Ítems del conjunto de datos:
******************************

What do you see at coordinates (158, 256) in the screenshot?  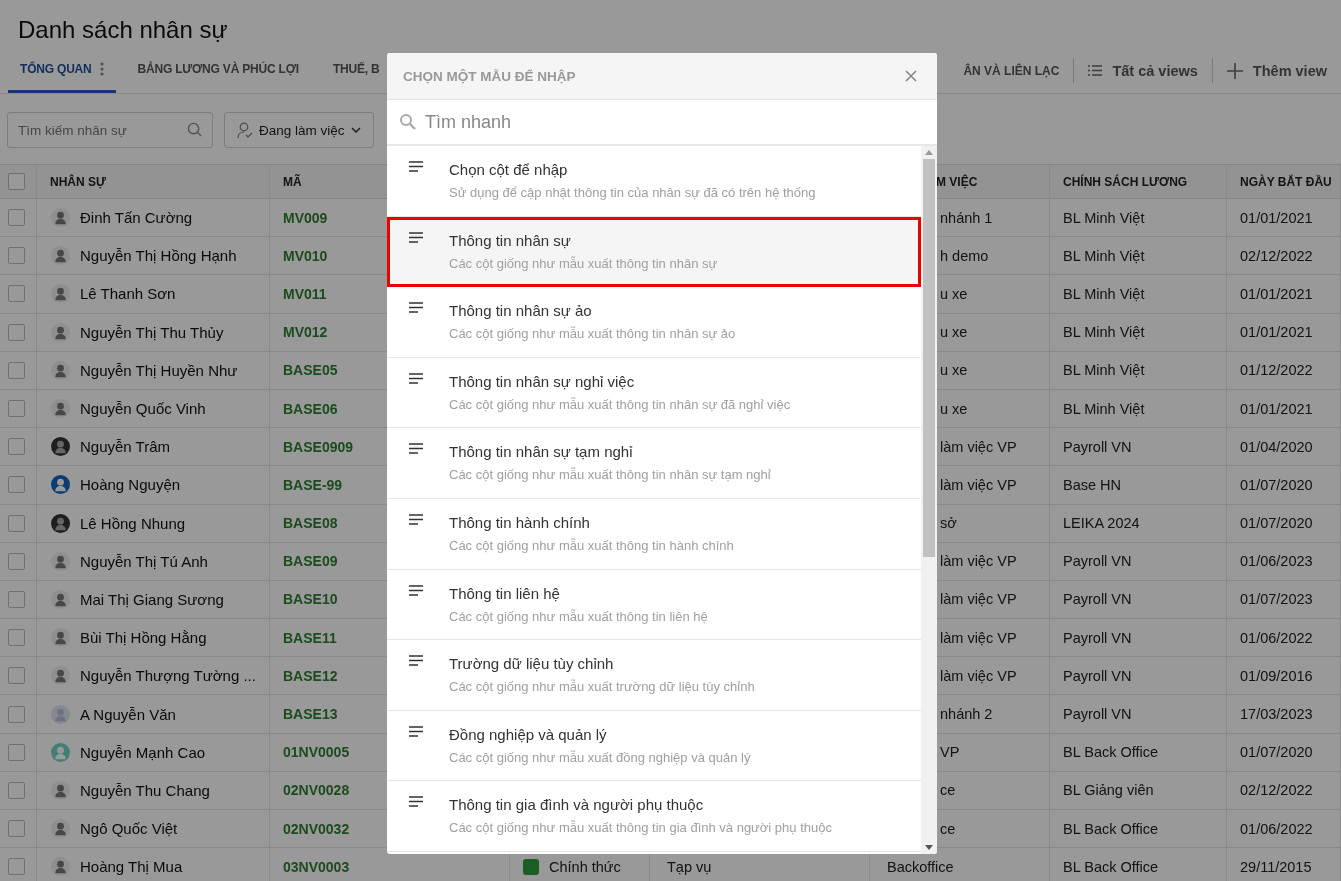 I see `employee-name: Nguyễn Thị Hồng Hạnh` at bounding box center [158, 256].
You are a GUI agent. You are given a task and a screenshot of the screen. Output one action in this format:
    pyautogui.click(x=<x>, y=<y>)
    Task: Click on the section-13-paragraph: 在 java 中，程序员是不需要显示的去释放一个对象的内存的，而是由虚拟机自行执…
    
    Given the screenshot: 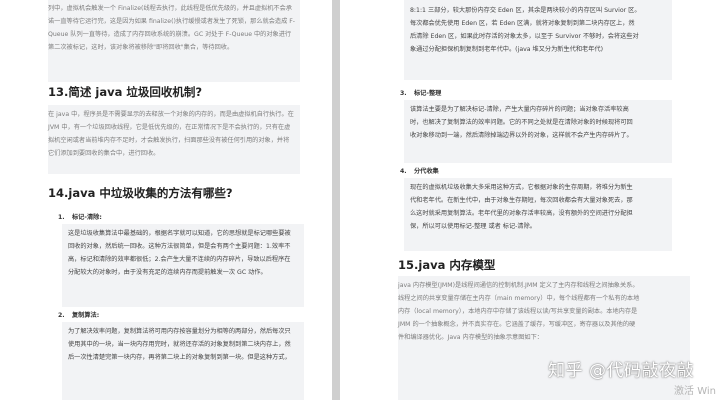 What is the action you would take?
    pyautogui.click(x=174, y=140)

******************************

Qué harás:
Por favor, reescribe las líneas del listado desde la que contiene "You are a GUI" hasta la que contiene "Task: Click on", ambas incluidas, cambiando "GUI agent" por "desktop agent" y sin tocar nada más.

Resultado del ejercicio:
You are a desktop agent. You are given a task and a screenshot of the screen. Output one action in this format:
    pyautogui.click(x=<x>, y=<y>)
    Task: Click on the section-13-paragraph: 在 java 中，程序员是不需要显示的去释放一个对象的内存的，而是由虚拟机自行执…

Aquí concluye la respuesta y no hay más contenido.